In one of his wittiest and most trenchant posts on the odious Paul Krugman, the luminous Ira Stoll in www.futureofcapitalism today takes note of a blog by the Princeton professor and New York Times columnist, who wrote that, “The memory of 9/11 has been irrevocably poisoned; it has become an occasion for shame. And in its heart, the nation knows it.” Krugman concluded his blog by informing his readers that his blog would be closed to comments. Now there’s a stunning example of his respect for a free exchange of ideas. As Stoll writes,
It’s probably not worth using up one of your 20 monthly free nytimes.com page views to go look at the actual post. To me, though, almost more amazing than Professor Krugman’s shame is his position on allowing comments. If he believes that “in its heart, the nation knows” that it is ashamed, why not allow comments from all those readers who want to say, “you know what, Professor Krugman, you are right, I am ashamed to be an American on September 11, thank you for voicing what I knew in my heart”? Actually, his refusal to allow comments amounts to a confession that he’s wrong.
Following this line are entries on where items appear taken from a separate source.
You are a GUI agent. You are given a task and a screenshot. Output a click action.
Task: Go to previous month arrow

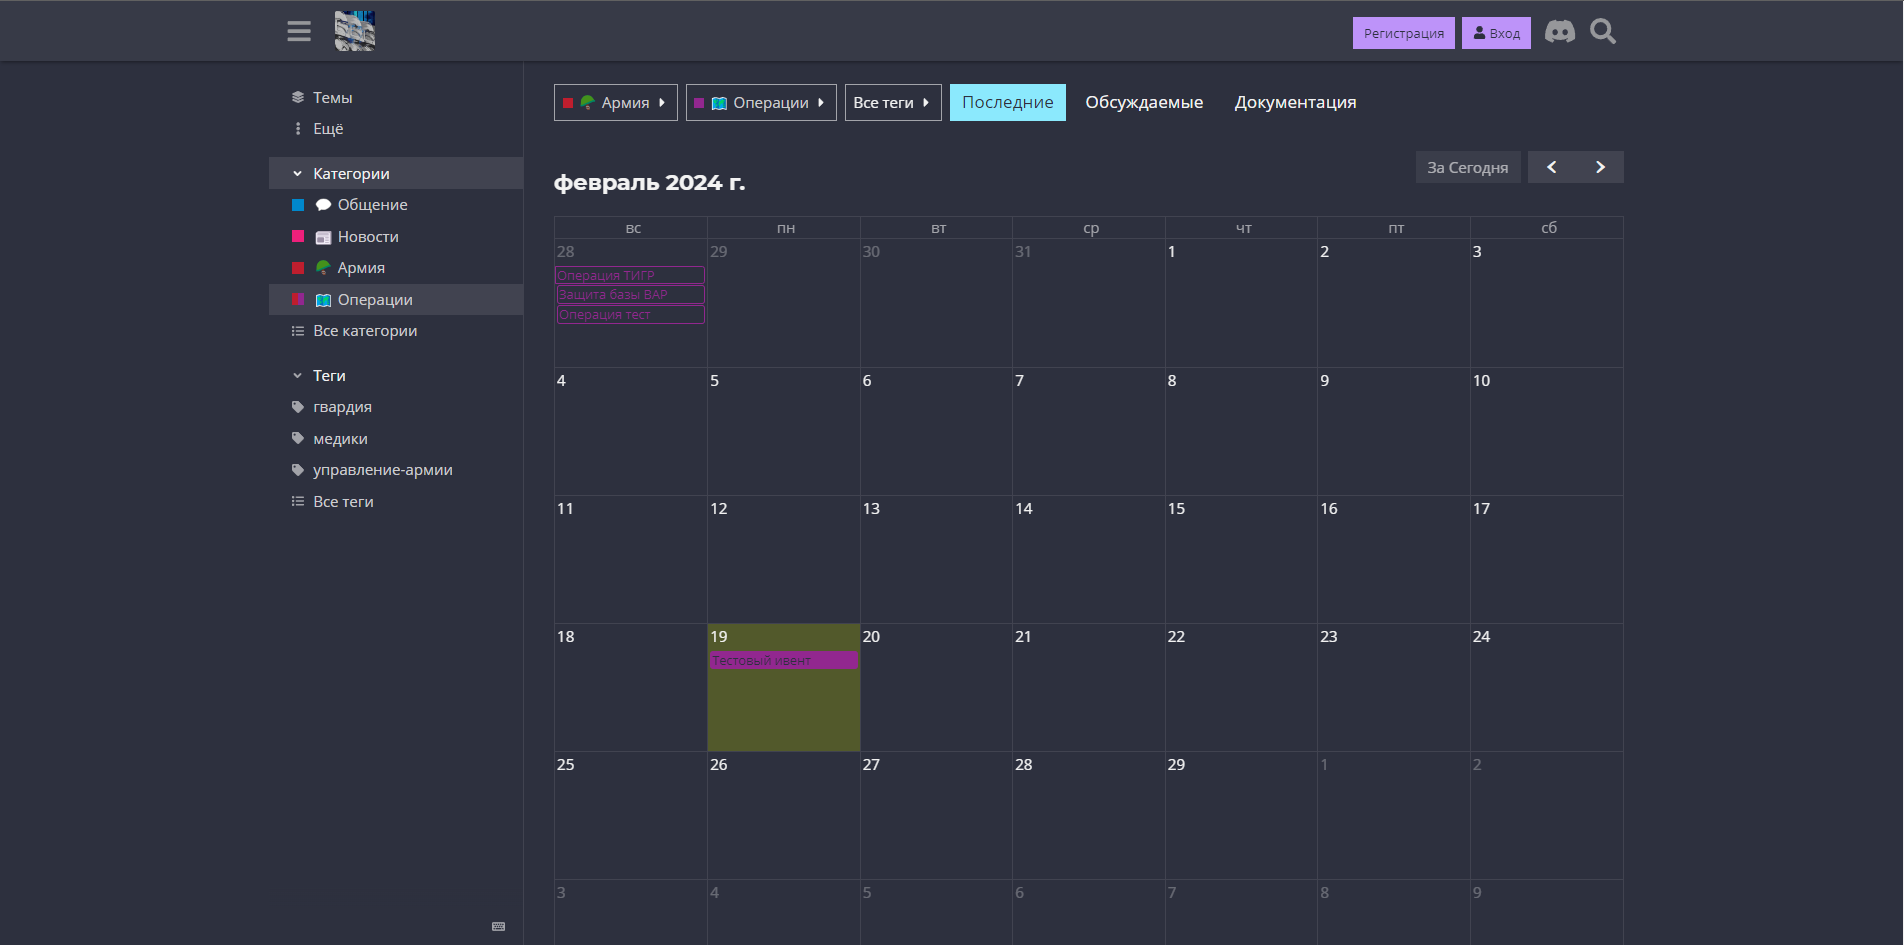coord(1552,167)
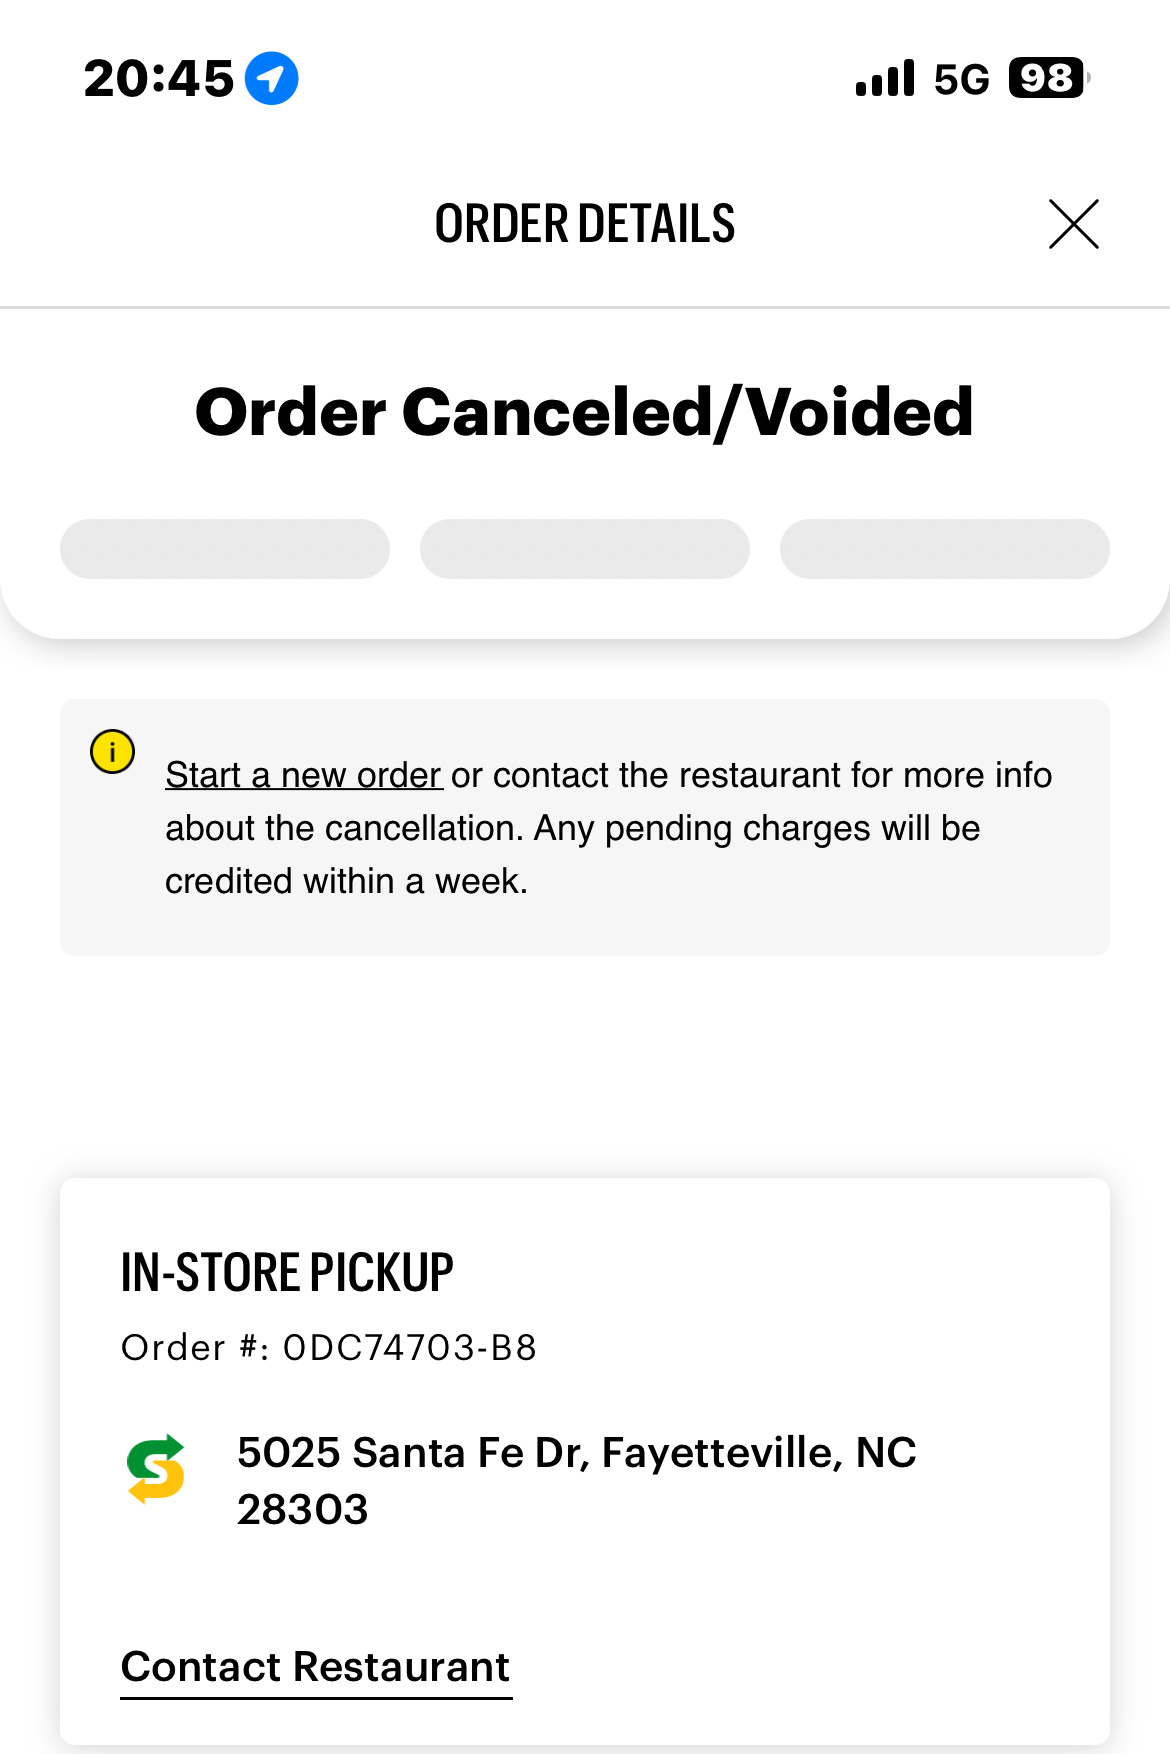Tap the 20:45 status bar clock
1170x1754 pixels.
(159, 78)
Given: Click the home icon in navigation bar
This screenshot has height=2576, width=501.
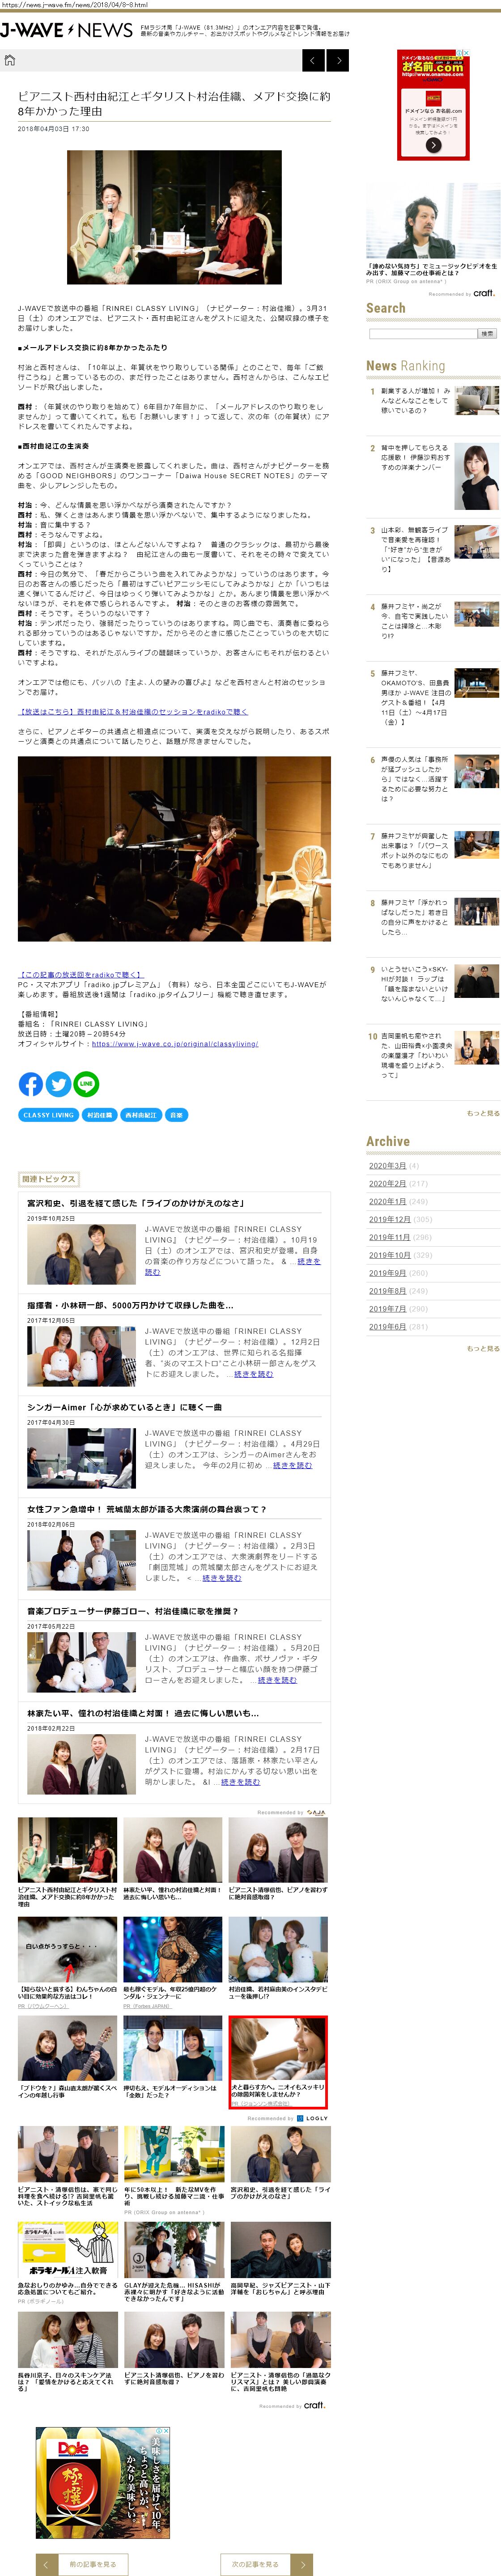Looking at the screenshot, I should (10, 60).
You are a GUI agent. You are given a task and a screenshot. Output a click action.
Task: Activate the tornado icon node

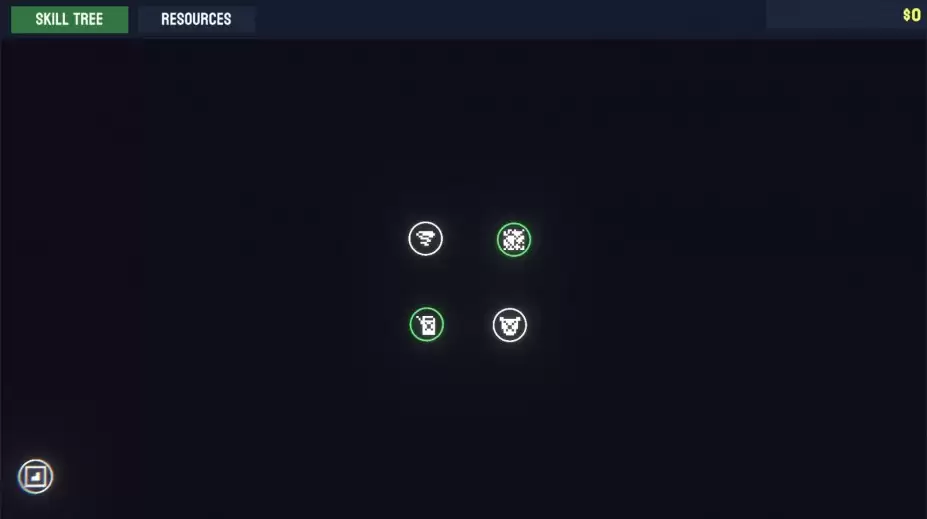pos(425,239)
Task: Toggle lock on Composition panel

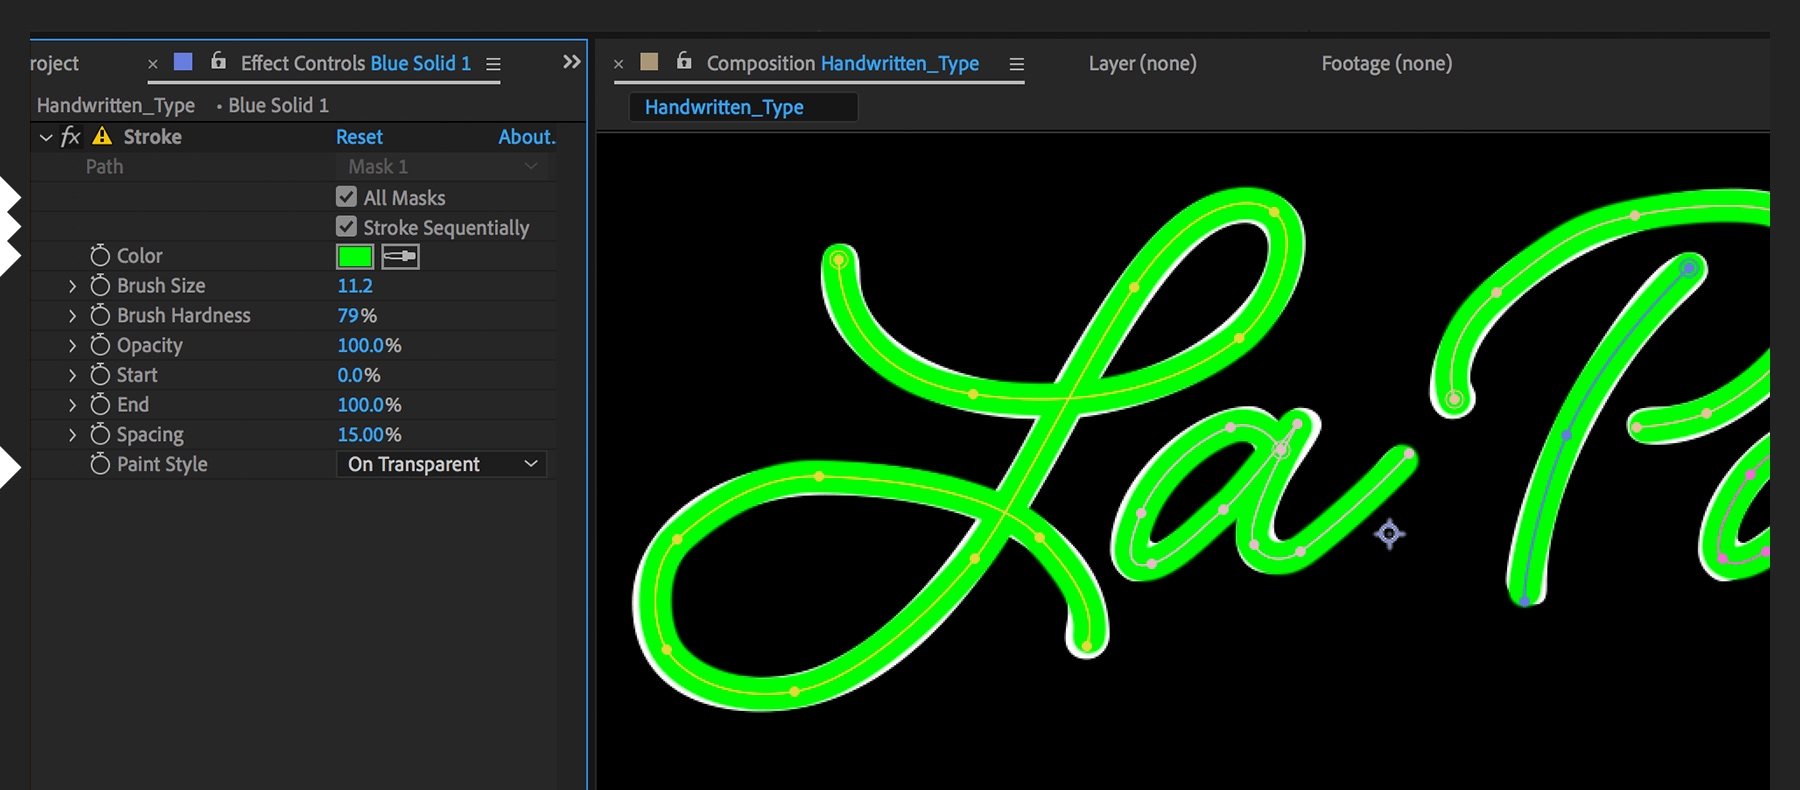Action: pos(684,61)
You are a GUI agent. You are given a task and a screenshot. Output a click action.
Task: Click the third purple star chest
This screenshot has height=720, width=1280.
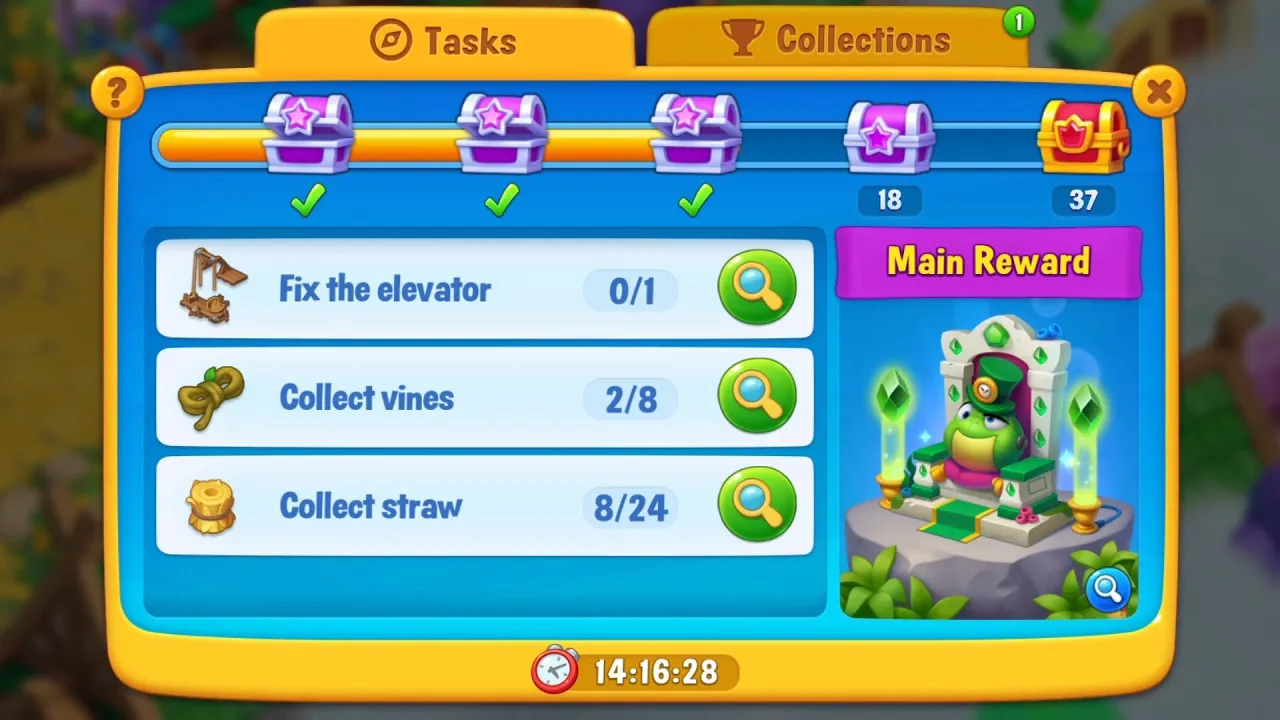coord(696,133)
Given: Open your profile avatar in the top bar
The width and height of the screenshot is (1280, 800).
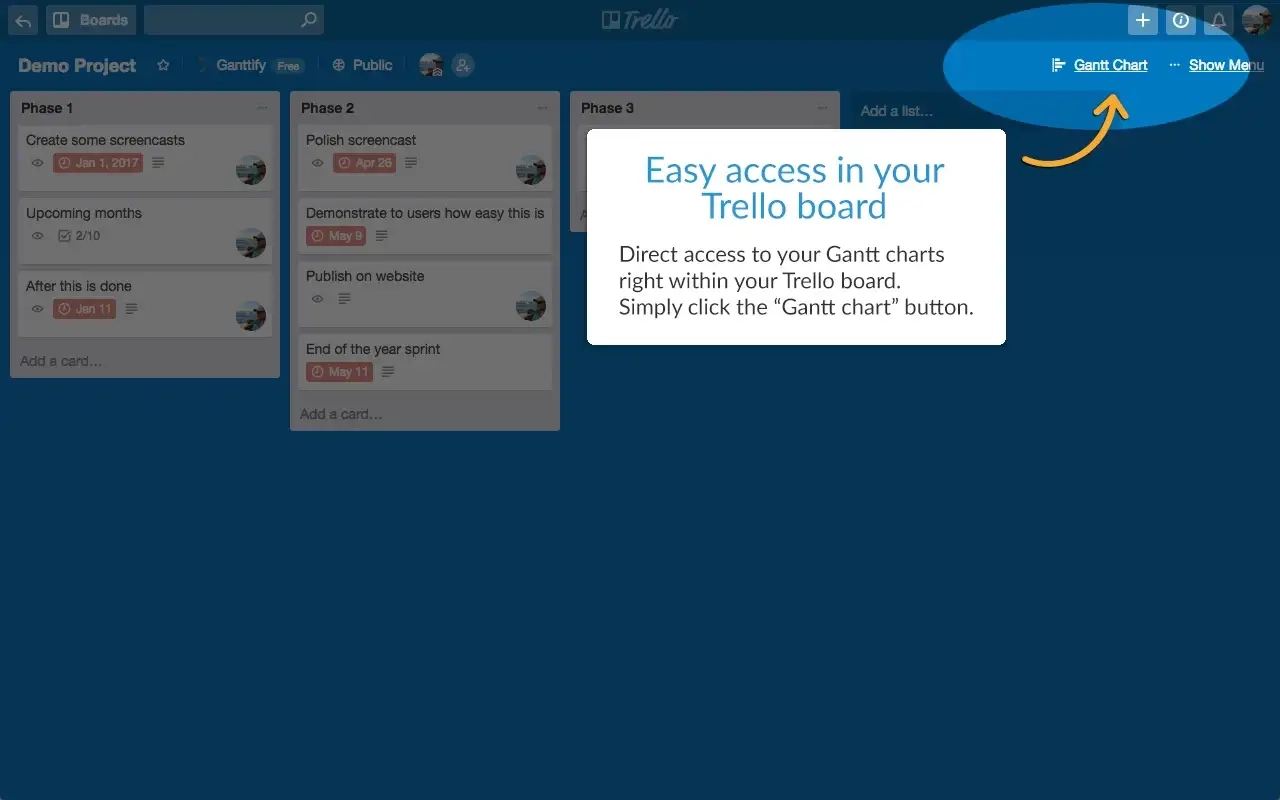Looking at the screenshot, I should [1256, 20].
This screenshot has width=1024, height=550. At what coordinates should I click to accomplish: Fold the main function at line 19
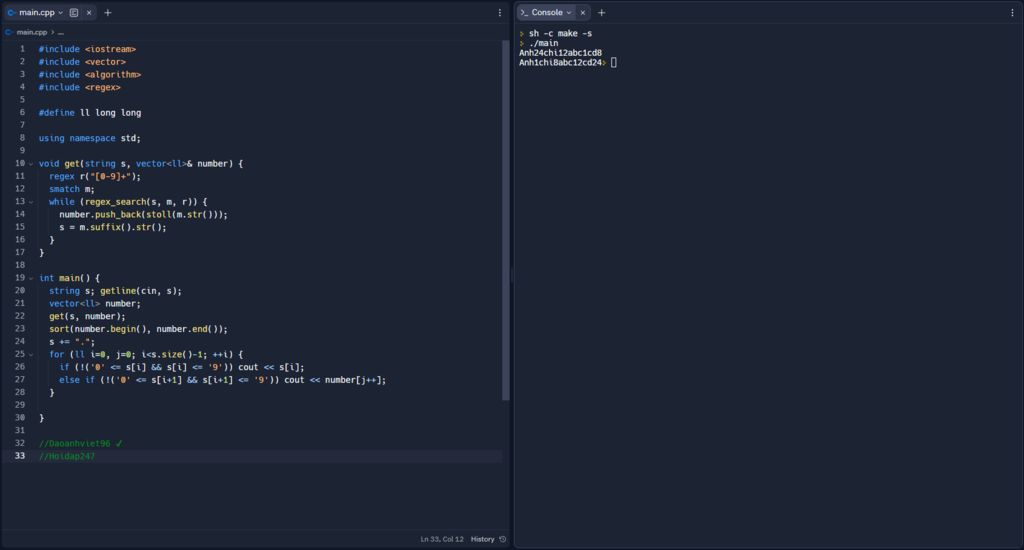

Also worth remarking upon is the arrogance on display. “I’m not going to allow comments.” As if the decision on whether to allow readers the chance to react to Professor Krugman’s shame rests with Professor Krugman and Professor Krugman alone. Here I am commenting regardless of whether Professor Krugman “allows” me to or not. The only thing he can control is whether some of the commenting happens on the New York Times Web site or whether it all happens somewhere else.
And here’s another comment for the egregious Krugman on yet a second website: What kind of American would even think such a thought, much less publish it? A shameful one, one who should be forever ashamed of himself and shunned by every American patriot around the globe. That’s what kind.